● Task details
Down to the final line, print each entry exactly.

● Data provided
· · ·
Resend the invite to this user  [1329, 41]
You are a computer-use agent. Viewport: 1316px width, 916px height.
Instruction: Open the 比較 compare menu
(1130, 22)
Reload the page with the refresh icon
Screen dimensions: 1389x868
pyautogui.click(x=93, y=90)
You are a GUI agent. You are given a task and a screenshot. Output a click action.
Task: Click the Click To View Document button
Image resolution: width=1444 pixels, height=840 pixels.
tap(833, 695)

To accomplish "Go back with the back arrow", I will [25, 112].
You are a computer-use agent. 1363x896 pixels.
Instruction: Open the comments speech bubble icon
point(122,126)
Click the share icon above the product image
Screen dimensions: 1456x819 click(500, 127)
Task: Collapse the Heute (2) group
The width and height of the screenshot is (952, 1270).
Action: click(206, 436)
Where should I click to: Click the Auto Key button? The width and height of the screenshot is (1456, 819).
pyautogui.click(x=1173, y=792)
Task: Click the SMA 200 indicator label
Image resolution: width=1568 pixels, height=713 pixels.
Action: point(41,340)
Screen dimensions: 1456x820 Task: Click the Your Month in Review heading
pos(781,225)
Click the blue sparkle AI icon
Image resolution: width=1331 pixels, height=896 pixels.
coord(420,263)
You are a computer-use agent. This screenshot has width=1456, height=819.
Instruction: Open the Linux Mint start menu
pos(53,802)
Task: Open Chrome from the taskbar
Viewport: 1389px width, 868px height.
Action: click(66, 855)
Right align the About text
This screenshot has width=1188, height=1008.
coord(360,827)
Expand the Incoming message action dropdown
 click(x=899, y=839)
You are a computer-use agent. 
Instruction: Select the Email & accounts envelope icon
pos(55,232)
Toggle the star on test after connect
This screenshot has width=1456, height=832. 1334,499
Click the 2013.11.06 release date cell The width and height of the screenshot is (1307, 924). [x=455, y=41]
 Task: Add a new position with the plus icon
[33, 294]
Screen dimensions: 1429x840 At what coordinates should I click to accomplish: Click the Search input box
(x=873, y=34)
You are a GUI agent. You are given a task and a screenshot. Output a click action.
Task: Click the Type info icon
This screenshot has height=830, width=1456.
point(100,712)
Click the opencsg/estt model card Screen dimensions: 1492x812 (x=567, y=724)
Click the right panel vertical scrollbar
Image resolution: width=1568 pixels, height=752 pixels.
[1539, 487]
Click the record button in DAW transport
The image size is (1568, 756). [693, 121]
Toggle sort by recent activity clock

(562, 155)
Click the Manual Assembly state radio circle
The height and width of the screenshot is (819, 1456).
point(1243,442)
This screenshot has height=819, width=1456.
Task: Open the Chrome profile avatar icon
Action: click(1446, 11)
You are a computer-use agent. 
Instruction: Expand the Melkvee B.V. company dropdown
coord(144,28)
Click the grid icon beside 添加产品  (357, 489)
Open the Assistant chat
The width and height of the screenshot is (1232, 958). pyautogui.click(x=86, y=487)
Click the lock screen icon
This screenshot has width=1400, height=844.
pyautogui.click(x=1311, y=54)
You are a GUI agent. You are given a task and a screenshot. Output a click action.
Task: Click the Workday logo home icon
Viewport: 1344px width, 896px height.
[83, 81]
· · ·
● Problem solution
Resend the invite to this user  [1329, 41]
You are a computer-use agent. Viewport: 1316px width, 916px height.
Instruction: Open the 比較 compare menu
(1130, 22)
Reload the page with the refresh icon
Screen dimensions: 1389x868
pyautogui.click(x=93, y=90)
You are a GUI agent. You are given a task and a screenshot. Output a click action.
Task: Click the Click To View Document button
Image resolution: width=1444 pixels, height=840 pixels.
tap(833, 695)

To accomplish "Go back with the back arrow", I will [25, 112].
You are a computer-use agent. 1363x896 pixels.
Instruction: Open the comments speech bubble icon
point(122,126)
Click the share icon above the product image
Screen dimensions: 1456x819 click(500, 127)
Task: Collapse the Heute (2) group
The width and height of the screenshot is (952, 1270).
Action: click(206, 436)
Where should I click to: Click the Auto Key button? The width and height of the screenshot is (1456, 819).
pyautogui.click(x=1173, y=792)
Task: Click the SMA 200 indicator label
Image resolution: width=1568 pixels, height=713 pixels.
Action: point(41,340)
Screen dimensions: 1456x820 Task: Click the Your Month in Review heading
pos(781,225)
Click the blue sparkle AI icon
Image resolution: width=1331 pixels, height=896 pixels.
coord(420,263)
You are a computer-use agent. This screenshot has width=1456, height=819.
Instruction: Open the Linux Mint start menu
pos(53,802)
Task: Open Chrome from the taskbar
Viewport: 1389px width, 868px height.
Action: click(66, 855)
Right align the About text
This screenshot has width=1188, height=1008.
coord(360,827)
Expand the Incoming message action dropdown
 click(x=899, y=839)
You are a computer-use agent. 
Instruction: Select the Email & accounts envelope icon
pos(55,232)
Toggle the star on test after connect
This screenshot has width=1456, height=832. 1334,499
Click the 2013.11.06 release date cell The width and height of the screenshot is (1307, 924). [x=455, y=41]
 Task: Add a new position with the plus icon
[33, 294]
Screen dimensions: 1429x840 At what coordinates should I click to accomplish: Click the Search input box
(x=873, y=34)
You are a GUI agent. You are given a task and a screenshot. Output a click action.
Task: Click the Type info icon
This screenshot has height=830, width=1456.
point(100,712)
Click the opencsg/estt model card Screen dimensions: 1492x812 (x=567, y=724)
Click the right panel vertical scrollbar
Image resolution: width=1568 pixels, height=752 pixels.
[1539, 487]
Click the record button in DAW transport
The image size is (1568, 756). [693, 121]
Toggle sort by recent activity clock

(562, 155)
Click the Manual Assembly state radio circle
The height and width of the screenshot is (819, 1456).
point(1243,442)
This screenshot has height=819, width=1456.
Task: Open the Chrome profile avatar icon
Action: click(1446, 11)
You are a computer-use agent. 
Instruction: Expand the Melkvee B.V. company dropdown
coord(144,28)
Click the grid icon beside 添加产品  (357, 489)
Open the Assistant chat
The width and height of the screenshot is (1232, 958). pyautogui.click(x=86, y=487)
Click the lock screen icon
This screenshot has width=1400, height=844.
pyautogui.click(x=1311, y=54)
You are a GUI agent. You are given a task and a screenshot. Output a click action.
Task: Click the Workday logo home icon
Viewport: 1344px width, 896px height.
[83, 81]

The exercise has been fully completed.